Maestro is Cooper's passion project. The follow-up to his 2018 remake of A Star Is Born, this is Cooper pulling out all the stops, with endorsement from the Bernstein estate and producers Martin Scorsese and Steven Spielberg.
Just as it is impossible to define Bernstein as a conductor or a composer, the line is blurred between Cooper as the actor playing Bernstein and as the director of the picture. For much of Maestro it is quite possible to forget that it is Cooper rather than Bernstein himself. It is an exceptional biographical performance, conveyed with the utmost empathy.
Joining Cooper as Bernstein's wife, Felicia Montealegre Cohn Bernstein, is Carey Mulligan, who beautifully conveys her character's restraint as her husband's affairs with men develop over time.
Their budding romance is told through magical monochrome flashback, recalled through the elderly Bernstein's rose-tinted spectacles as he whisks her into the concert hall to stage a dream ballet of his early acclaimed works, including the musical Fancy Free. Cooper elegantly navigates the transition from black-and-white to Technicolor, sprinkling a bit of "Glitter And Be Gay" into Bernstein's later life.
As astonishing as Matthew Libatique's cinematography is, crafting impossible movements between spaces while setting up painterly tableaux elsewhere, it is the music that stands above everything.
With only a smattering of works by other composers, much of the film's soundtrack comes from Bernstein's own pen, weaving recordings of his film scores for On The Waterfront and West Side Story, orchestral works like his second "Kaddish" symphony and choral masterpieces, including the Chichester Psalms, into the very fabric of the film. Cooper is able to put us as close to the mind of a musical genius as the medium of cinema allows, using the music to guide the film's ebb and flow.
Maestro is a far cry from the year's other Mahler- focused masterpiece, Todd Field's TÁR, starring Cate Blanchett as the eponymous conductor, although it also questions abuses of power in the classical music world. It is far less austere, instead relishing its lavish, romantic swells – just as Bernstein did in his conducting.
Cooper and Mulligan make for a powerhouse couple, capably supported by Maya Hawke as their daughter, Jamie, and Sarah Silverman as Bernstein's sister Shirley.
This is classic Hollywood filmmaking, demanding a ready openness of mind, heart and ears. Cooper is clearly on a mission to convert a new audience to fall in love with Bernstein's music and his recordings, and with them placed centre stage in a loud cinema, it's hard to imagine anyone resisting.
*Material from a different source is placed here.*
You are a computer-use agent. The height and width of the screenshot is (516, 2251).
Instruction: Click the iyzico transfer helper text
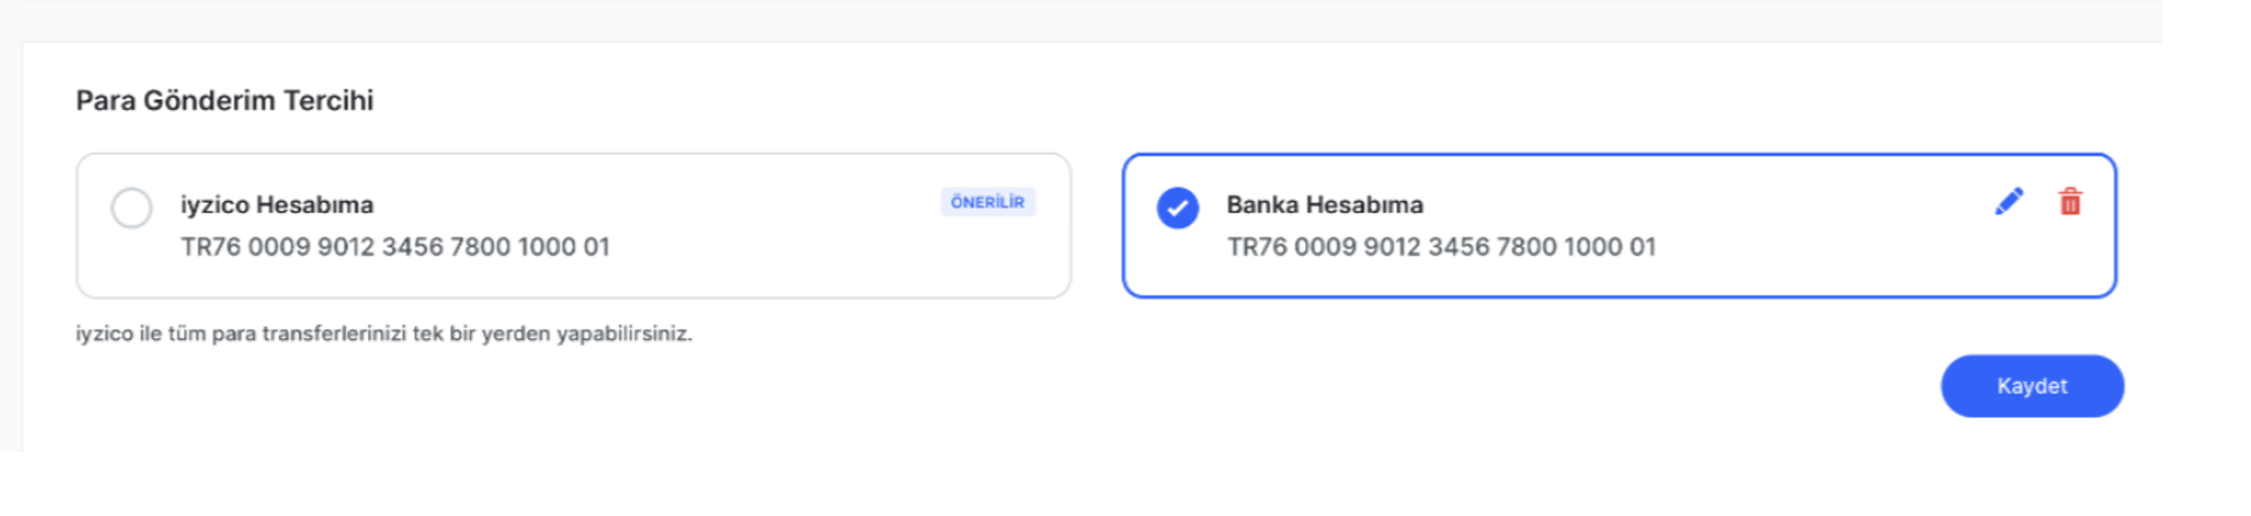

Maestro is a bold continuation of Bernstein's legacy and a testament to Cooper's power as both director and actor. Lillian Crawford
1.
Bradley Cooper has yearned to be a conductor all his life. After receiving a Christmas present of a baton as a child, he would often conduct his invisible orchestra to one of his favourite pieces, Tchaikovsky's Opus 35 in D Major.
2.
Cooper was given the script by Steven Spielberg for consideration as an acting role. When Spielberg passed on the project as a director, a screening of A Star Is Born convinced him Cooper was the right man for the job. He offered Cooper the job 20 minutes into the screening.
3.
The make-up for Maestro was provided by two-time Academy Award winner Kazu Hiro, a recommendation to the production by filmmaker Guillermo del Toro. As an actor, Cooper would have to arrive on set six hours before the rest of the crew to have the prosthetics applied.